August is an important month for international human rights organizations and the Uyghur diaspora, which await a long-promised report on Xinjiang by the Office of the United Nations High Commissioner for Human Rights. (OHCHR).
“As we said, the high commissioner is committed to releasing the report before the end of her mandate at the end of the month,” OHCHR spokeswoman Liz Throssell told VOA.
Ahead of High Commissioner Michelle Bachelet’s departure from her office and her planned release of OHCHR’s human rights assessment in Xinjiang, China has in recent weeks stepped up its pressure on Bachelet to bury the human rights report. rights in Xinjiang through letter and e-mail campaigns.
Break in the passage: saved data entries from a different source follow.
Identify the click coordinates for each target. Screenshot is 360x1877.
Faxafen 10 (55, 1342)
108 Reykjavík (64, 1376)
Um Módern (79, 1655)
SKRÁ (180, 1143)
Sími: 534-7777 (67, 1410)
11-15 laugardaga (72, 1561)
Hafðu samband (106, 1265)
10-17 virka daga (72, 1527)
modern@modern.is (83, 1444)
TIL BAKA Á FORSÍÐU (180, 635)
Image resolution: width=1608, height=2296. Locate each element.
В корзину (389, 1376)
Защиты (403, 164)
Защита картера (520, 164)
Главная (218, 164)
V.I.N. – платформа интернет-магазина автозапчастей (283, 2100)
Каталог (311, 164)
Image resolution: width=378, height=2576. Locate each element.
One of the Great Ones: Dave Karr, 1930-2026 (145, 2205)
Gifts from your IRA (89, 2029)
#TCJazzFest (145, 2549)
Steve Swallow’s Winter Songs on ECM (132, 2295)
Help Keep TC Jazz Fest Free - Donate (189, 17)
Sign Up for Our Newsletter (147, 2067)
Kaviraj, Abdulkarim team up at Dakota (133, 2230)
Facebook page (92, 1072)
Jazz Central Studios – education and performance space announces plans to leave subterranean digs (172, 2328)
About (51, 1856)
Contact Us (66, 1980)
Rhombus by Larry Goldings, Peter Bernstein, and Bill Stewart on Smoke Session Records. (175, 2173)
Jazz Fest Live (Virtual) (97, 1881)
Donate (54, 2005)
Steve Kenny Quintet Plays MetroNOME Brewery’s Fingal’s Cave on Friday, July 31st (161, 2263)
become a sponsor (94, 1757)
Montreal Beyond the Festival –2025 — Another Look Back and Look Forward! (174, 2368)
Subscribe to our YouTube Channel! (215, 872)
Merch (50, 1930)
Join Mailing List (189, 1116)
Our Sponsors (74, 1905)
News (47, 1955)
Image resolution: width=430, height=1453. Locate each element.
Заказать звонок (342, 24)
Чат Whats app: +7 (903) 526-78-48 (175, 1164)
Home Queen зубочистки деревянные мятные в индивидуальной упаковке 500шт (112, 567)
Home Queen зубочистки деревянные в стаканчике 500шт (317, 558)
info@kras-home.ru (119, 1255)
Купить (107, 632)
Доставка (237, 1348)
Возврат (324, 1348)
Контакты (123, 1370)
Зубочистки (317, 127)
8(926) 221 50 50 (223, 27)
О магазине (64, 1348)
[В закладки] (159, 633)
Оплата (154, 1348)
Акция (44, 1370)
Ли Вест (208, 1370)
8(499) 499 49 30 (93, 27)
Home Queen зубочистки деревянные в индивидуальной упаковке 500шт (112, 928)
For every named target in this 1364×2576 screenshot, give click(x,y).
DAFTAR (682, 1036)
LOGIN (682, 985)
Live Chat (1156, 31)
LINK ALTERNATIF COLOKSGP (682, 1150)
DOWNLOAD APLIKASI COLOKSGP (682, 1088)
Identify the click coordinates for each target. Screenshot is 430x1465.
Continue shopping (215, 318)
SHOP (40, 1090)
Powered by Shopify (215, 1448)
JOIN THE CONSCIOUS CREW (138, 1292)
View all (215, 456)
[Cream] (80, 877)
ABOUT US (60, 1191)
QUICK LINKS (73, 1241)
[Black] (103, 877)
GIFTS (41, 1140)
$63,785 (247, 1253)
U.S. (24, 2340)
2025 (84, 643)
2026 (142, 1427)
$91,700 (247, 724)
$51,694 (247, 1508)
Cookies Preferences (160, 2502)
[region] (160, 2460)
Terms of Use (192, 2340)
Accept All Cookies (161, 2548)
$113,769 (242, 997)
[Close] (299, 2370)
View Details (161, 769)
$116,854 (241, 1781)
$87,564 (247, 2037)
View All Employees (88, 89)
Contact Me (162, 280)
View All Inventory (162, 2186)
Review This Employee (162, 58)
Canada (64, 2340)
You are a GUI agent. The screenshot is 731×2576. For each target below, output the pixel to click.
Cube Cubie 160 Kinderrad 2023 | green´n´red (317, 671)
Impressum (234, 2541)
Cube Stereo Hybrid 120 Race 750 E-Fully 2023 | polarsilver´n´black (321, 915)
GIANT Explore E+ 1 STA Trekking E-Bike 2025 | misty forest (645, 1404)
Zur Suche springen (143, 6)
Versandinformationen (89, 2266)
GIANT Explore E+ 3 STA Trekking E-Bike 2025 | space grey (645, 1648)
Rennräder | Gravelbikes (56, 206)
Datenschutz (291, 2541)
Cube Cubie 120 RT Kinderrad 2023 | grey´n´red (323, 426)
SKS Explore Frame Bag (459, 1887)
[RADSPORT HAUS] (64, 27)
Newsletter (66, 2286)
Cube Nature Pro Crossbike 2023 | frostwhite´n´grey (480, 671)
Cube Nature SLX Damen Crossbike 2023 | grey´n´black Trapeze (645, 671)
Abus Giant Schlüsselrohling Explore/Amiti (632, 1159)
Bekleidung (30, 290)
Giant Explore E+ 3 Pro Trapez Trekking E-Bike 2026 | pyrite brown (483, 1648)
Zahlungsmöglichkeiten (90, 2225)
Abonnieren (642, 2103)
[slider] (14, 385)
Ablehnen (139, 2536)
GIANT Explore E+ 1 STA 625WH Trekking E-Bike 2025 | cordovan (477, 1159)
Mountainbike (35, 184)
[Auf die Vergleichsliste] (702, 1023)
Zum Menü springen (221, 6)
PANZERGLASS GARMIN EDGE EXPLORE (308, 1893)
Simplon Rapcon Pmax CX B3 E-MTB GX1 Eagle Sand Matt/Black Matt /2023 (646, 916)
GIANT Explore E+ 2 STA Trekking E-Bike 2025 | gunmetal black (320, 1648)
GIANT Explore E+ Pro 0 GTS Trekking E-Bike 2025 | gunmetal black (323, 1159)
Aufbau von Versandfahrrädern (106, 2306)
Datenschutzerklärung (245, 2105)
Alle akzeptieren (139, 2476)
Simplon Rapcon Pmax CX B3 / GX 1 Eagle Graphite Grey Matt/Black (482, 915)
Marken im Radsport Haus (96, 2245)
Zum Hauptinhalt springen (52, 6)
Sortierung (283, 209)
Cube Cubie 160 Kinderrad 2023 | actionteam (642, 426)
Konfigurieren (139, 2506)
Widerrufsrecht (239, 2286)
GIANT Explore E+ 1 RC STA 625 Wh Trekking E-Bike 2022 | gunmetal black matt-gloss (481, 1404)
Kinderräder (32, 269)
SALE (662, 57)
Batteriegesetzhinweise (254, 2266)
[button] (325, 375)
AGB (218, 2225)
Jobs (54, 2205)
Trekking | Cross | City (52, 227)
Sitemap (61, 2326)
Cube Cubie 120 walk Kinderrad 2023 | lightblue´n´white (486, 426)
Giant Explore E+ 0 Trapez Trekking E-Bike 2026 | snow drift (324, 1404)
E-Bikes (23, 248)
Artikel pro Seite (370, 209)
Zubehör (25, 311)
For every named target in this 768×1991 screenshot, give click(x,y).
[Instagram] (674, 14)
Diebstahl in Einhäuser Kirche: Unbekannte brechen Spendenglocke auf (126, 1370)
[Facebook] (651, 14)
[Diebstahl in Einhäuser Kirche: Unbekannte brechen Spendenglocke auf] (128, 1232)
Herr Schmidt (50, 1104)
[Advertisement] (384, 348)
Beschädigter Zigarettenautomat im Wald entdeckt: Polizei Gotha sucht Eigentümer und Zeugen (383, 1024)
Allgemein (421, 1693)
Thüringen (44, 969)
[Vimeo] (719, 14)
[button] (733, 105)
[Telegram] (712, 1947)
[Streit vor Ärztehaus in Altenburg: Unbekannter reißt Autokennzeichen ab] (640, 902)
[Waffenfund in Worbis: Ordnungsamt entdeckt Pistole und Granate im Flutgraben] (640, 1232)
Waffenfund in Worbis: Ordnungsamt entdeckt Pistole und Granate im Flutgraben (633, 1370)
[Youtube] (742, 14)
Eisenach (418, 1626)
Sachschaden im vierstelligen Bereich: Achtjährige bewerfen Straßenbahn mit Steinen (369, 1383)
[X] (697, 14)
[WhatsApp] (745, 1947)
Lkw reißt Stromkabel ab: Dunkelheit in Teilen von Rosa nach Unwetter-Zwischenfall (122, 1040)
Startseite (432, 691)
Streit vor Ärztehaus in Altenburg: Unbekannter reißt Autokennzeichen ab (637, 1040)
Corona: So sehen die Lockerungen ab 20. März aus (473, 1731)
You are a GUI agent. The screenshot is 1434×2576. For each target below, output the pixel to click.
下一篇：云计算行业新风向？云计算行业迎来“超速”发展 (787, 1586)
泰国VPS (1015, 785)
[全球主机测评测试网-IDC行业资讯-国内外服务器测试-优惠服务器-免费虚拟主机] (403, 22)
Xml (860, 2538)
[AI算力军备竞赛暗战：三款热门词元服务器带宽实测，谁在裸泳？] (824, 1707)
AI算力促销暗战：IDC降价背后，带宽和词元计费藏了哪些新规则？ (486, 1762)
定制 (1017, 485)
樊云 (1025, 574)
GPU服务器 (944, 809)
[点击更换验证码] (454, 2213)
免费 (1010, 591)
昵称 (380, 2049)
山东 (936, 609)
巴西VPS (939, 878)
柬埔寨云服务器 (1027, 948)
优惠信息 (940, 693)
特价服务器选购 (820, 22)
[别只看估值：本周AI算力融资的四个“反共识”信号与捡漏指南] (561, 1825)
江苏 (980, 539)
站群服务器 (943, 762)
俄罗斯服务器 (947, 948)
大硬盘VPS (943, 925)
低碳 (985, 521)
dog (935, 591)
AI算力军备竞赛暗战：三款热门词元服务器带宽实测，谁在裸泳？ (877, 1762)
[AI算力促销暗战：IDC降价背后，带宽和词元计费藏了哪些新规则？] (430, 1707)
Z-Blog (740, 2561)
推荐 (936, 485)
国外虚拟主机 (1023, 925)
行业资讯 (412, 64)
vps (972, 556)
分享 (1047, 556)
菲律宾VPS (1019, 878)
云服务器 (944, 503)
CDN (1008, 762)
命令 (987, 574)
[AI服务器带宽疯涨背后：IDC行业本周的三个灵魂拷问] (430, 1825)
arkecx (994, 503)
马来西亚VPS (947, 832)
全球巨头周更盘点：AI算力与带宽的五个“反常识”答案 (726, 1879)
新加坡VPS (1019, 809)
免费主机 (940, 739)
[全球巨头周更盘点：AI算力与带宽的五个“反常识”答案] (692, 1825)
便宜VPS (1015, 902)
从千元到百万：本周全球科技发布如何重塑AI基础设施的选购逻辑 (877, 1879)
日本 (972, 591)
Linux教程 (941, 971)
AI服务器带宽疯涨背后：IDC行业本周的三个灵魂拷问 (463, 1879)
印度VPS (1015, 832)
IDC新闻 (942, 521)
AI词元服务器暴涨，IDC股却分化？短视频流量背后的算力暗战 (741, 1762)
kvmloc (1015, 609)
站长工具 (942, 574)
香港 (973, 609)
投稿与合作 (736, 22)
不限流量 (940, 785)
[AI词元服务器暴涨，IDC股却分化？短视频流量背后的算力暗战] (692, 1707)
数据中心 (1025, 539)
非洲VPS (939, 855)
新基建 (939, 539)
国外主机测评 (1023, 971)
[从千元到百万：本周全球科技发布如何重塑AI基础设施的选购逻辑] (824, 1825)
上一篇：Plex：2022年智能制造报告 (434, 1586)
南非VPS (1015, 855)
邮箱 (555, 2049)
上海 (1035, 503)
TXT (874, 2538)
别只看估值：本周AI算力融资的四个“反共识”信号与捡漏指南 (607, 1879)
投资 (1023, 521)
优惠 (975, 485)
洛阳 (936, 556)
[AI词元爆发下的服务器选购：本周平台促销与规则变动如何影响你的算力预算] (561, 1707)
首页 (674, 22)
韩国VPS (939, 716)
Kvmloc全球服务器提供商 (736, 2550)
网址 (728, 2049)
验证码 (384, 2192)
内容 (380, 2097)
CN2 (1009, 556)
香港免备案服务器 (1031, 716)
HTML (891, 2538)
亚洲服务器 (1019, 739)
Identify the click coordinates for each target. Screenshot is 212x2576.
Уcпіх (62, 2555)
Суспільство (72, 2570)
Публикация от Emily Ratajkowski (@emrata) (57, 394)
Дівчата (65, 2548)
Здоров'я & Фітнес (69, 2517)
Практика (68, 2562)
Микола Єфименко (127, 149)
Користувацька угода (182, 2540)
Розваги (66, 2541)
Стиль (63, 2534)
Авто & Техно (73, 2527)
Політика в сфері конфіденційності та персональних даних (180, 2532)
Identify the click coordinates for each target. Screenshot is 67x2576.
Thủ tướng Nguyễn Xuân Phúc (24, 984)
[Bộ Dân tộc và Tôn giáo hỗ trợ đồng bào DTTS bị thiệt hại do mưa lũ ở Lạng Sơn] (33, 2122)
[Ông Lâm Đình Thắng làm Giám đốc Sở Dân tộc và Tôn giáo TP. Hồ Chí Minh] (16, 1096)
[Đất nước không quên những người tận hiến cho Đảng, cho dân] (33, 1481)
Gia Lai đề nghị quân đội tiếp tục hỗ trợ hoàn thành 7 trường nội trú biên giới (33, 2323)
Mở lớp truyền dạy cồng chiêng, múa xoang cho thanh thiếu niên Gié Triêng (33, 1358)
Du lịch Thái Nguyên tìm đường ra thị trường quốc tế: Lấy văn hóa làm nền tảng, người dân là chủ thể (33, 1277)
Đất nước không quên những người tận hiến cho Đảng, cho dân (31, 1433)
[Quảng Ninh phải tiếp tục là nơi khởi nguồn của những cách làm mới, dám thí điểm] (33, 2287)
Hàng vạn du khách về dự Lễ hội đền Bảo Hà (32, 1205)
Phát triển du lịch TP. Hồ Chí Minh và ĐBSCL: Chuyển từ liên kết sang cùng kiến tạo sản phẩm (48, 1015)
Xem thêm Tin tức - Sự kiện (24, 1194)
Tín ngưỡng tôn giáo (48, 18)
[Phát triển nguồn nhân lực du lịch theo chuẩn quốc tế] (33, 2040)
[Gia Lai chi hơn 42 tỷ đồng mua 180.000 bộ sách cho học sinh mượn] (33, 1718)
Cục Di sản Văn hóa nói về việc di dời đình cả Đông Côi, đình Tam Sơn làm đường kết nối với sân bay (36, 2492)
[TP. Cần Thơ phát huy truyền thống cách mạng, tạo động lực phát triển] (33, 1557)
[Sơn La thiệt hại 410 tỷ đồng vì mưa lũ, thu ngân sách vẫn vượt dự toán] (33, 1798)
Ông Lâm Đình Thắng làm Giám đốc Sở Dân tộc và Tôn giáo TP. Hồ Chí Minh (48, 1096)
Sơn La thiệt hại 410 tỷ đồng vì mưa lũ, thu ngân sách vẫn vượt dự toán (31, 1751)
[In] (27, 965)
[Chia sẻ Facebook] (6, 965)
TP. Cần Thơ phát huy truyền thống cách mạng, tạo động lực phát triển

Last week, the official publication China Daily reported that Uyghurs in Xinjiang had emailed Bachelet, sharing their “personal stories and expressing their anger” at learning how the region was portrayed by “anti-China forces”.
“Many witnesses and families of victims of terrorism hope that Bachelet can learn more about the impact of the brutal attacks by reading their e-mails,” said the China Daily wrote, referring to a report by China’s state-run Xinhua news agency. “From 1990 to 2016, separatists, extremists and terrorists plotted and carried out thousands of terrorist attacks in Xinjiang.”
The China Daily said Beijing’s solution to fighting terrorism is to establish “vocational education and training centers to help those who might be influenced by terrorism and extremism.”
“[O]Our office receives a lot of email, both from individuals and from more organized email campaigns, and we don’t comment on that correspondence,” Throssell told VOA when asked about emails.
Last month, Reuters reported that Beijing had sent a letter to the UN human rights chief asking her not to publish the assessment of the human rights situation in Xinjiang out of “grave concern “that if published, it would further politicize human rights in China.
Human rights organizations
International human rights organizations such as Amnesty International and Human Rights Watch, as well as countries such as the United States, accuse China of human rights abuses against Uyghurs and other Turkic Muslims in Xinjiang. The charges include the mass arbitrary incarceration of Muslims in internment camps, forced labor, forced sterilization of women, and forced separation of school-aged children from their parents. Beijing has repeatedly denied accusations of “fabrication” by forces hostile to China.
After years of negotiations for “unfettered access” to the Uyghur region of Xinjiang, Bachelet finally traveled to China in May, including Xinjiang, where Beijing is accused of the mass incarceration of nearly 2 million. Uyghurs and other Turkish Muslim populations.
During her visit, international rights groups accused Bachelet of being soft on China and urged her to “publicly acknowledge the scale and gravity of the government’s human rights violations.” Chinese,” said Agnes Callamard, Secretary General of Amnesty International. website.
While in China, critics said, Bachelet referred to detention centers in Xinjiang as “vocational and educational training centers”, using China’s own terminology, and called on the Beijing government to review the measures. counter-terrorism. Bachelet also hailed China’s achievements in poverty reduction and health care. She has not publicly spoken out against widely reported accusations of human rights abuses faced by Uyghurs and other Turkish Muslims in Xinjiang since 2016, causing a social media storm.
The US State Department has also raised concerns that Bachelet and his team’s visit to China has been restricted and manipulated by China.
“We are further troubled by reports that residents of Xinjiang have been warned not to complain or speak openly about conditions in the region, that no information has been provided on the fate of hundreds of missing Uyghurs and the conditions of detention of more than one million people,” according to a State Department press release.
Xinjiang Human Rights Assessment
According to Bachelet’s office, Beijing will have the opportunity to comment on the final UN human rights assessment on Xinjiang before it is released.
“As with all OHCHR reports, once finalized the report will be shared with authorities for factual comments before publication. The report should be updated with our interactions and observations from the visit,” Throssell wrote. to VOA in an email.
She said “access was limited” to VOA Bachelet and stressed that the trip was not intended to be an investigation into alleged rights abuses in Xinjiang.
Last Friday, Republican Senator Marco Rubio called on Bachelet to “immediately release” the report and “reject” pressure from the Chinese government.
“As you approach your departure as high commissioner on August 31, the report remains buried while CCP diplomats have reportedly conducted a wave of confidential lobbying to prevent its publication,” Rubio said in a statement on his site. Internet. “Don’t let the CCP further taint your tenure as commissioner by withholding the report one more minute.”
After her visit to China, Bachelet told reporters in June that she would release the report before stepping down at the end of her four-year term.